◆ **The problem**: Gather each line of the data below that contains the string "Google", and copy those lines unchanged.

◆ **Data shown**:
__________

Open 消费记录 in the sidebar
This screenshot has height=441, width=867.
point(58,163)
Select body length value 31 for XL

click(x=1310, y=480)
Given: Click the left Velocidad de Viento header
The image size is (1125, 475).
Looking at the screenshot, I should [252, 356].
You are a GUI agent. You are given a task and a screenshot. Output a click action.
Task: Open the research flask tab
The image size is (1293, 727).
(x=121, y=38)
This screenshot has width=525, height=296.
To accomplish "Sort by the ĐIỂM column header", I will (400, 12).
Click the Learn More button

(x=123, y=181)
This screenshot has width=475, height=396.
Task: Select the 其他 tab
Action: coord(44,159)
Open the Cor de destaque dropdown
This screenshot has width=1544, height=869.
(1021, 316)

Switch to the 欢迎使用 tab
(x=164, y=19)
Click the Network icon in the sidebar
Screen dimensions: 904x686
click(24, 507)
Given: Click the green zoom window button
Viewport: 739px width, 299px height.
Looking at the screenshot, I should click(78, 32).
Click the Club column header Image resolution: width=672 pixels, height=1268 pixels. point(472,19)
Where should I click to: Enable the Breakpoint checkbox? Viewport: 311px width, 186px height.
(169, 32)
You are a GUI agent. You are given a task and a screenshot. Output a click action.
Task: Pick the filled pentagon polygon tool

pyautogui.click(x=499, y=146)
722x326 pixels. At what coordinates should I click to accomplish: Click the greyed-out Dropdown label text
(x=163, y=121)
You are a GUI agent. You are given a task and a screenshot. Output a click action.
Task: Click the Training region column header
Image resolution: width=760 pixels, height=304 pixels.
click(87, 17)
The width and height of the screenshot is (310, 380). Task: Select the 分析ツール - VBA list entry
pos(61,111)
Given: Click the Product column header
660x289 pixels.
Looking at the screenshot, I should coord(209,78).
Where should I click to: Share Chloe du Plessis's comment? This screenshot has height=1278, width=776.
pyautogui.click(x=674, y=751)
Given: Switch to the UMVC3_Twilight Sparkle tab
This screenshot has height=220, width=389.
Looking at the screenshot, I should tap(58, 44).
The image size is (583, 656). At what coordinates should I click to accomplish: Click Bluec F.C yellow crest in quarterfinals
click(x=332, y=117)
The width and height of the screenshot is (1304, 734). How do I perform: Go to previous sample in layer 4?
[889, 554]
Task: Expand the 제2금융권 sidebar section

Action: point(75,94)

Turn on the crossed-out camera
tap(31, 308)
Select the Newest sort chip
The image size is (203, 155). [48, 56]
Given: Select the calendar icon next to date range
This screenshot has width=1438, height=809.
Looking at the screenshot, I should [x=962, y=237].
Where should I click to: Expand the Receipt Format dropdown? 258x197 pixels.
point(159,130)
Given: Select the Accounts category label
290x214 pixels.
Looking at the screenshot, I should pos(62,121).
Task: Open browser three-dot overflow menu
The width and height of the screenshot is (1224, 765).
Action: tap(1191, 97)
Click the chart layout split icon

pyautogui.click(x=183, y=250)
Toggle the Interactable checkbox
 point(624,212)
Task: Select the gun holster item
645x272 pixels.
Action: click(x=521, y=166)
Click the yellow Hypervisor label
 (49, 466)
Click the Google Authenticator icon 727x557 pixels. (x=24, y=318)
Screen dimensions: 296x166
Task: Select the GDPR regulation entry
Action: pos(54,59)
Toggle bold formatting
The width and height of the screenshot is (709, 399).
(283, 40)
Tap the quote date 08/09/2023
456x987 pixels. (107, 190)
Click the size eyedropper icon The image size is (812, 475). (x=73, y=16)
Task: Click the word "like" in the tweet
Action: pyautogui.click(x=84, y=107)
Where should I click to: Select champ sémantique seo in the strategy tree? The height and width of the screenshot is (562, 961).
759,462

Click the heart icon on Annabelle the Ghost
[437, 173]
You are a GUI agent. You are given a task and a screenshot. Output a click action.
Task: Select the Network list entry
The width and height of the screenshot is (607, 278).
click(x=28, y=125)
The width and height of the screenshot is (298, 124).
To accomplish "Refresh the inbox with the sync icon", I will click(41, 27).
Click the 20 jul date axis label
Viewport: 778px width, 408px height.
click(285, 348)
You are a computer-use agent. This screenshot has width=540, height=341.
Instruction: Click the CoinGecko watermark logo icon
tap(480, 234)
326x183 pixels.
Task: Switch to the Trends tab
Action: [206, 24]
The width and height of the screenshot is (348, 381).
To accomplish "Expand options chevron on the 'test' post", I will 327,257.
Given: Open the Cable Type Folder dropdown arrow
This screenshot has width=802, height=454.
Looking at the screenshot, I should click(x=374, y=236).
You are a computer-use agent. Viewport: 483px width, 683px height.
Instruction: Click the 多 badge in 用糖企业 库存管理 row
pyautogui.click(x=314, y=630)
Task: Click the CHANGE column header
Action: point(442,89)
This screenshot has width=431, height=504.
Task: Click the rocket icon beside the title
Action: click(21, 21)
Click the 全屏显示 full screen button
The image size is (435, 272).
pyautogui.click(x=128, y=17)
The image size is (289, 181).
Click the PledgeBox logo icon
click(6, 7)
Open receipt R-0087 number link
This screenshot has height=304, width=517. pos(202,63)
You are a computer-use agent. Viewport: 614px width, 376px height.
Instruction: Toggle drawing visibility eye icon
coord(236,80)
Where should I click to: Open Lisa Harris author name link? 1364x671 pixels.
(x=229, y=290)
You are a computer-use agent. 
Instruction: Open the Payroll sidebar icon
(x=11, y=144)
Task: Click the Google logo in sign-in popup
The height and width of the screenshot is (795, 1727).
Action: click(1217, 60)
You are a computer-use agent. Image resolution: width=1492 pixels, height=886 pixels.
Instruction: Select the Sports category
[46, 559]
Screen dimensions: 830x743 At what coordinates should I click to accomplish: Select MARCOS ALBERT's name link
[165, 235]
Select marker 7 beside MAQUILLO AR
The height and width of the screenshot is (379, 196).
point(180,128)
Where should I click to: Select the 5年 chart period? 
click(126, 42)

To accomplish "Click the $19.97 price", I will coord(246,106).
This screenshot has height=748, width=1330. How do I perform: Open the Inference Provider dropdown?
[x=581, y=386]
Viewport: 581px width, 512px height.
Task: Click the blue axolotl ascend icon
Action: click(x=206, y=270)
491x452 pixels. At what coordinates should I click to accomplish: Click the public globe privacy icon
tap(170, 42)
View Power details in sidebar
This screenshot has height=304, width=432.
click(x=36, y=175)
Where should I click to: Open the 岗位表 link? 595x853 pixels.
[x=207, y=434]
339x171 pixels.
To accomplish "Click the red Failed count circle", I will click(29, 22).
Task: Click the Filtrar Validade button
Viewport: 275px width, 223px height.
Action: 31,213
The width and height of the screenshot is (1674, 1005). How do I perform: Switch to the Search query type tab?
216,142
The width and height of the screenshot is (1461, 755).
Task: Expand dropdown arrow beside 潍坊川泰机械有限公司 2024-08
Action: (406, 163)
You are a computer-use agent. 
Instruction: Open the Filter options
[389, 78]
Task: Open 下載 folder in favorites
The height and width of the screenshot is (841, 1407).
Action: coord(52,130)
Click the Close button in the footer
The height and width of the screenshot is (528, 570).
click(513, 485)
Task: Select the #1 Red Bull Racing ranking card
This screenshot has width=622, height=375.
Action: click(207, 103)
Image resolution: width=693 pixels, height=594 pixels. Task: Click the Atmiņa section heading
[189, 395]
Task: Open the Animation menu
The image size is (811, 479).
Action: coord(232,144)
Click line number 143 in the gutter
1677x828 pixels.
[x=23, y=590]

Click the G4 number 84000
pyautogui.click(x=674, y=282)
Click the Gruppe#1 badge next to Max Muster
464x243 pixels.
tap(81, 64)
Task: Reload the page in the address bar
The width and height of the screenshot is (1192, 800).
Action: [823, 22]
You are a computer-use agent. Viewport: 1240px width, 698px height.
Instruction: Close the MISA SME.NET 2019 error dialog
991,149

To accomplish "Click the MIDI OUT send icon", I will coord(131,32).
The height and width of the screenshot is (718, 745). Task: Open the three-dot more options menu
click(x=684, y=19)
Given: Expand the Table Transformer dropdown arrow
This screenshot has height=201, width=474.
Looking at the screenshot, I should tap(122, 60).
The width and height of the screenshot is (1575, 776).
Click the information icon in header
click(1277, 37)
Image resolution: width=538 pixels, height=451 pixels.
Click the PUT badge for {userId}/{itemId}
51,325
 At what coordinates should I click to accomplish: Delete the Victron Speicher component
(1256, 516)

__________

◆ **Correct response**:
Click the Google Authenticator icon 727x557 pixels. (x=24, y=318)
Task: Click the Google logo in sign-in popup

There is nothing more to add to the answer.